Gereja Katolik juga memiliki keyakinan bahwa sejahtera adalah salah satu harapan dan tujuan kehidupan manusia. Ketika berbicara tentang kesejahteraan, Gereja biasanya merujuk pada bonum commune, kesejahteraan umum/bersama. Yang dimaksudkan dengan kesejahteraan umum adalah “…keseluruhan kondisi-kondisi hidup kemasyarakatan yang memungkinkan pribadi-pribadi maupun kelompok-kelompok mencapai kesempurnaan mereka secara lebih penuh dan lebih mudah” (Gaudium et Spes art. 26). Kesejahteraan umum adalah kondisi yang diciptakan dengan tujuan agar setiap orang dan kelompok dapat memenuhi kebutuhan dan mengembangkan potensi sepenuhnya (bdk. Mater et Magistra art 65).
Pada audiensi umum (general audience) di Aula Paulus VI, Vatikan pada tanggal 21 Agustus tahun 2019, Paus Fransiskus mengatakan bahwa pandangan Kristiani tentang sejahtera bukan sekedar tertuang dalam kebijakan-kebijakan yang cenderung instrumental bahkan pragmatis, melainkan menjadi kondisi dasar manusia (human condition) atau sesuatu yang alamiah dalam diri seorang Kristiani. Ini memiliki arti bahwa setiap orang mestilah memiliki kesejahteraan dalam dirinya untuk menjadi lebih manusiawi. Dalam mengusahakan kesejahteraan, Paus Fransiskus merujuk pada kehidupan para pengikut Kristus, jemaat perdana yang terbentuk dari kerelaan untuk saling berbagi (salah satunya secara ekonomi) demi kesejahteraan bersama yang tentunya terbangun dari nilai-nilai iman Kristiani. Tentu kita ingat kisah Ananias dan Safira yang melakukan tindakan tidak jujur meskipun memiliki tujuan untuk hidup sejahtera. Hal itu menunjukkan lagi bahwa bagi seorang Kristen untuk menjadi sejahtera mestilah tetap mengutamakan nilai-nilai dan spiritualitas Kristiani sebagai pedoman pengembangan diri.

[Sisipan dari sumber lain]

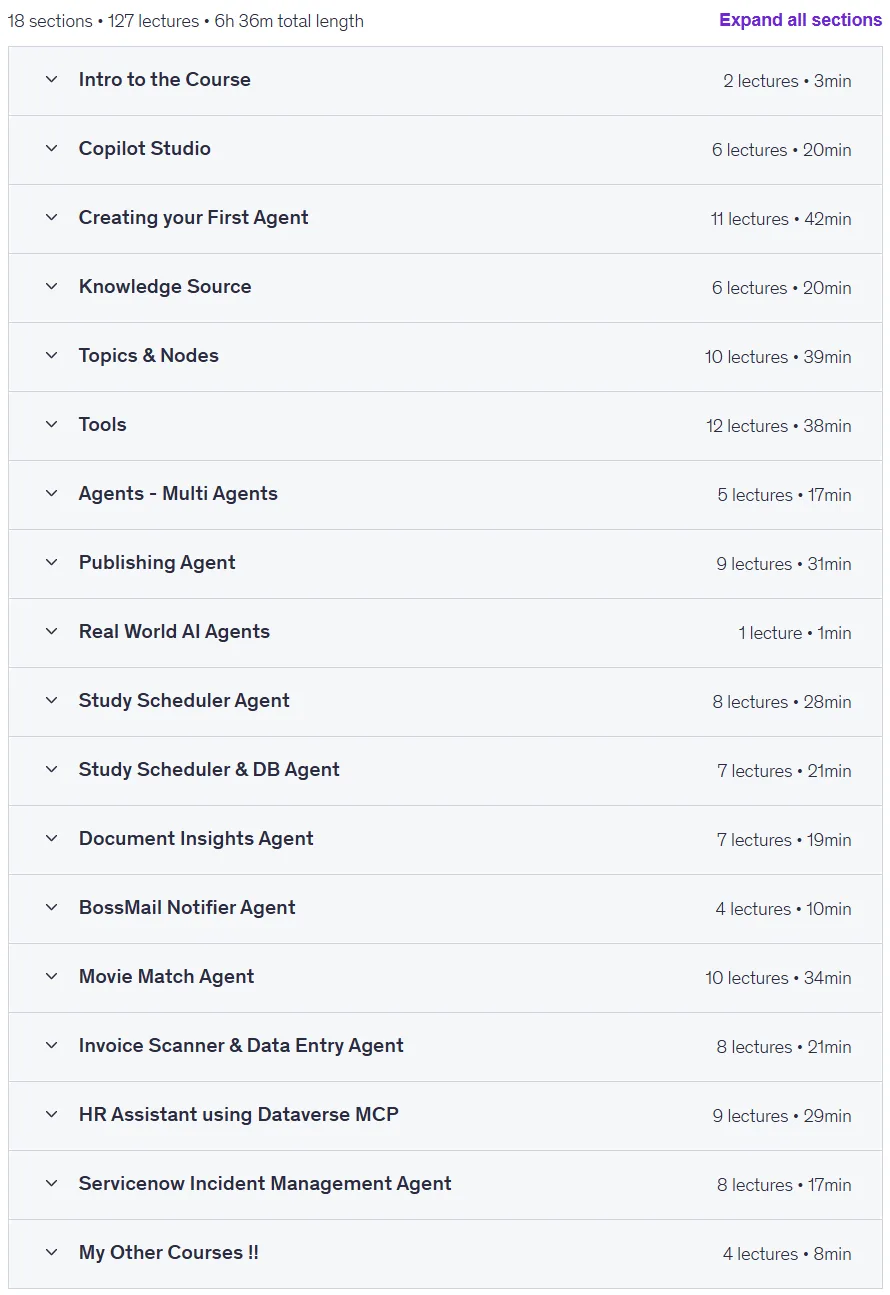Open HR Assistant using Dataverse MCP section
Screen dimensions: 890x1295
[x=445, y=1115]
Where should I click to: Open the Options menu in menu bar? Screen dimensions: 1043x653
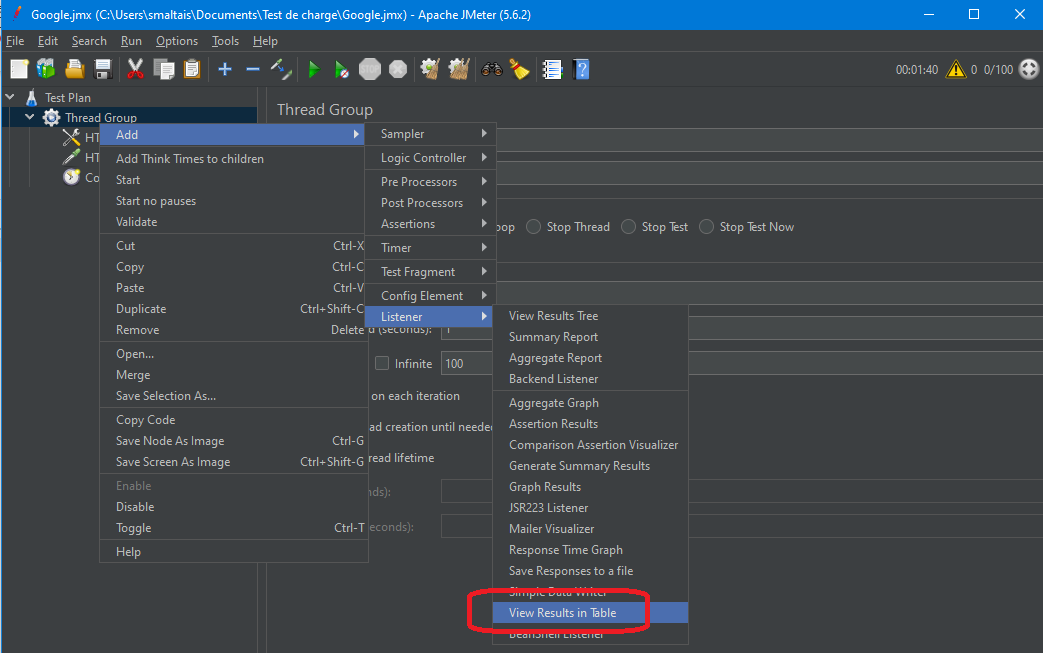pos(176,41)
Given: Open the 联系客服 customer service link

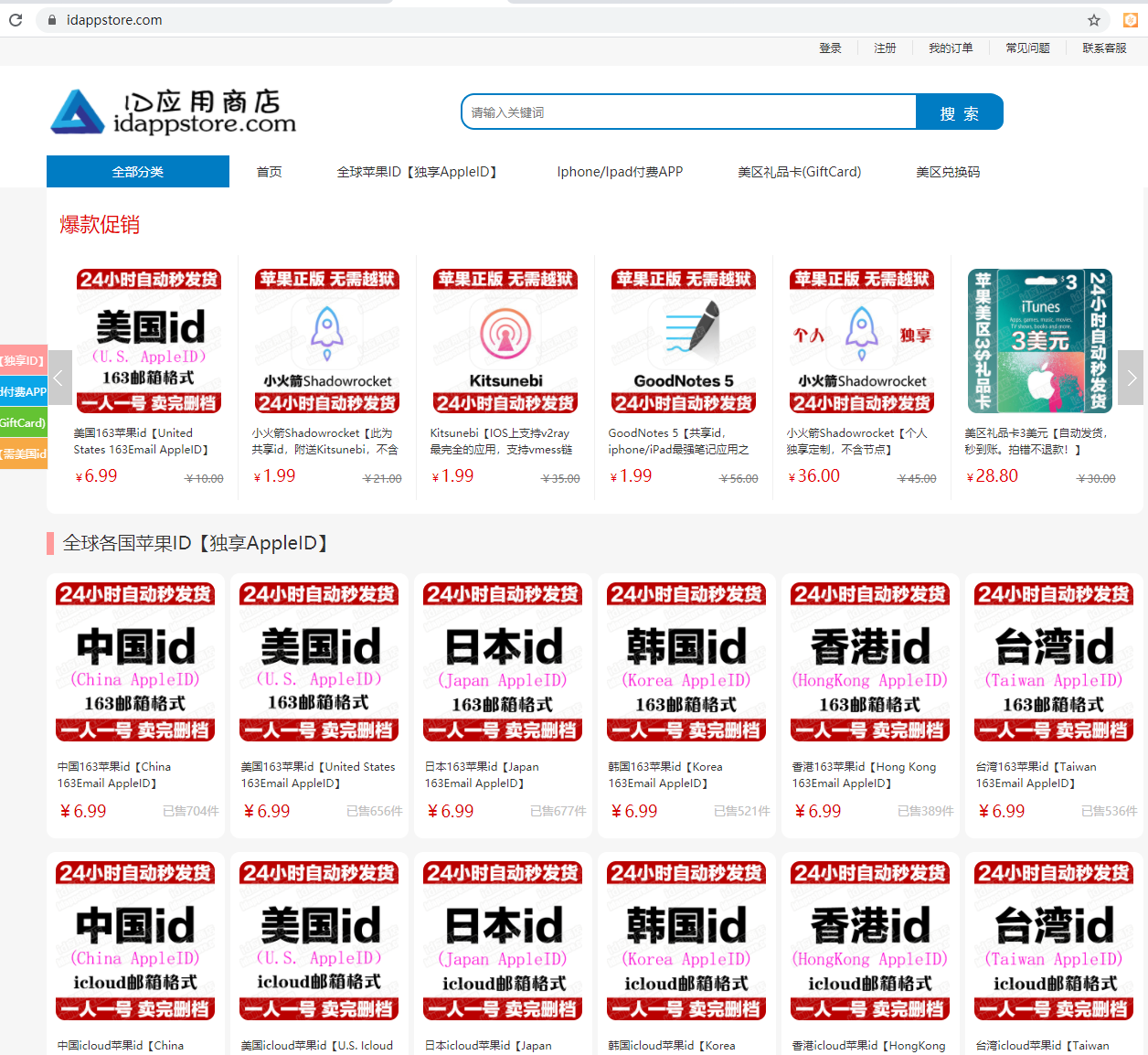Looking at the screenshot, I should click(x=1104, y=48).
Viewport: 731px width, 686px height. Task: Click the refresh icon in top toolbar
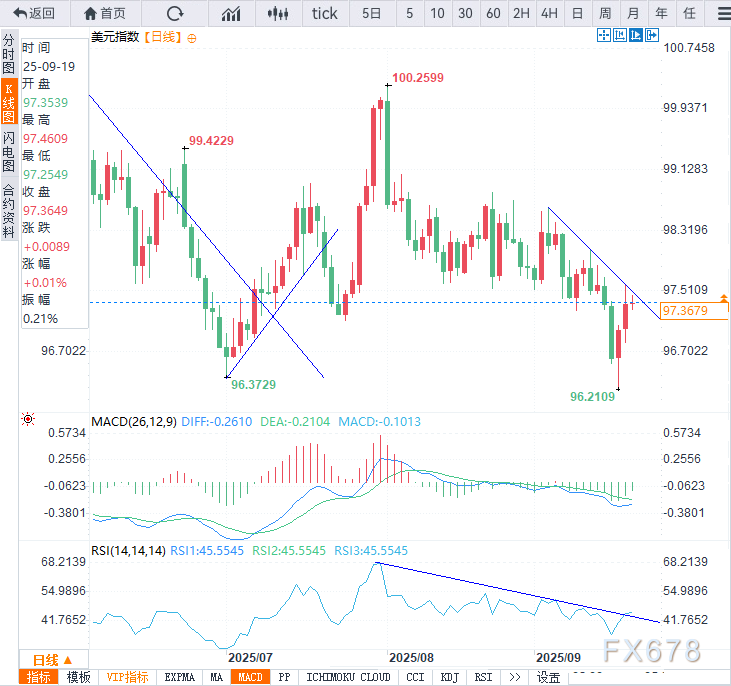[175, 13]
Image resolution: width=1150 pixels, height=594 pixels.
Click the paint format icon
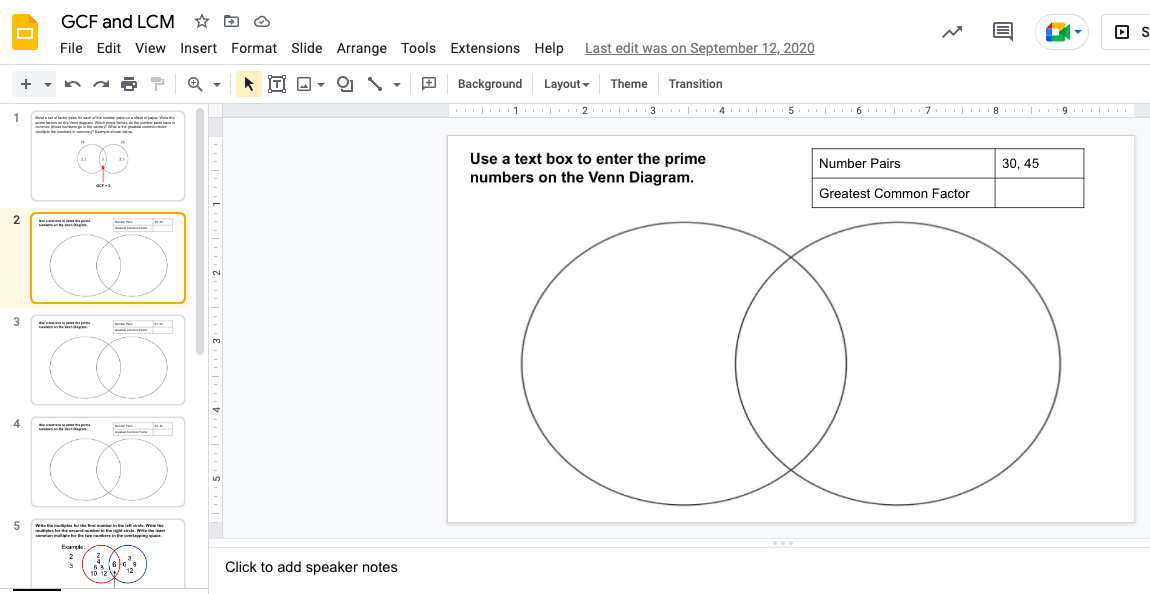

Bila sejahtera dalam kacamata Kristiani memiliki dimensi spiritualitas, maka bagaimanakah semestinya membangun keluarga Kristiani yang sejahtera? Tentu saja dalam hal ini, Gereja memiliki tanggung jawab membantu dan mendukung anggota-anggotanya menggapai kondisi sejahtera. Ketika Gereja berbicara tentang kesejahteraan, teristimewa tentang ekonomi, umat pada umumnya tertarik, karena menyangkut pergulatan hidup sehari-hari. Kita barangkali pernah mendengar komentar dari umat: “Surga itu masih jauh, kami harus berpikir dan berjuang untuk makan, minum, pakaian dan pendidikan di sini, sekarang ini!”. Ungkapan seperti itu kiranya bukan hendak mengatakan bahwa surga tidak perlu dipikirkan, tetapi mengungkapkan realitas dan perjuangan hidup manusia yang real, yakni agar dapat hidup dengan sejahtera. Yang akhirnya menjadi tantangan bagi umat Kristiani adalah bagaimana memaknai dan membangun kesejahteraan dalam kerangka iman dan spiritualitas Kristiani.
Keluarga Sejahtera sebagai Fokus Pastoral
Sinode KAM VI mencatat bahwa banyak keluarga Katolik berstatus ekonomi lemah atau tingkat ekonominya rendah. Hal ini menunjukkan bahwa keluarga Katolik belum seluruhnya mencapai tingkat sejahtera. Masih ada keluarga yang berada pada tingkat keluarga prasejahtera, yakni keluarga-keluarga yang belum dapat memenuhi kebutuhan dasarnya, seperti kebutuhan pangan, sandang, dan kesehatan. Ungkapan “banyak keluarga katolik berstatus ekonomi lemah” hendak mengatakan pandangan secara umum. KAM belum mempunyai data yang menunjukkan secara akurat tingkat kesejahteraan ekonomi umat katolik di KAM variable-variabel tertentu. Maka Sinode VI mengusulkan perlunya dibentuk dan dikelola database tentang keadaan sosial ekonomi umat KAM. (Bdk. Laporan Akhir Sinode (LAS), no. 72) Data konkrit akan sangat membantu membuat program keluarga sejahtera yang tepat sasaran: berapa jumlah keluarga yang sejahtera, berapa jumlah keluarga yang masih pra sejahtera.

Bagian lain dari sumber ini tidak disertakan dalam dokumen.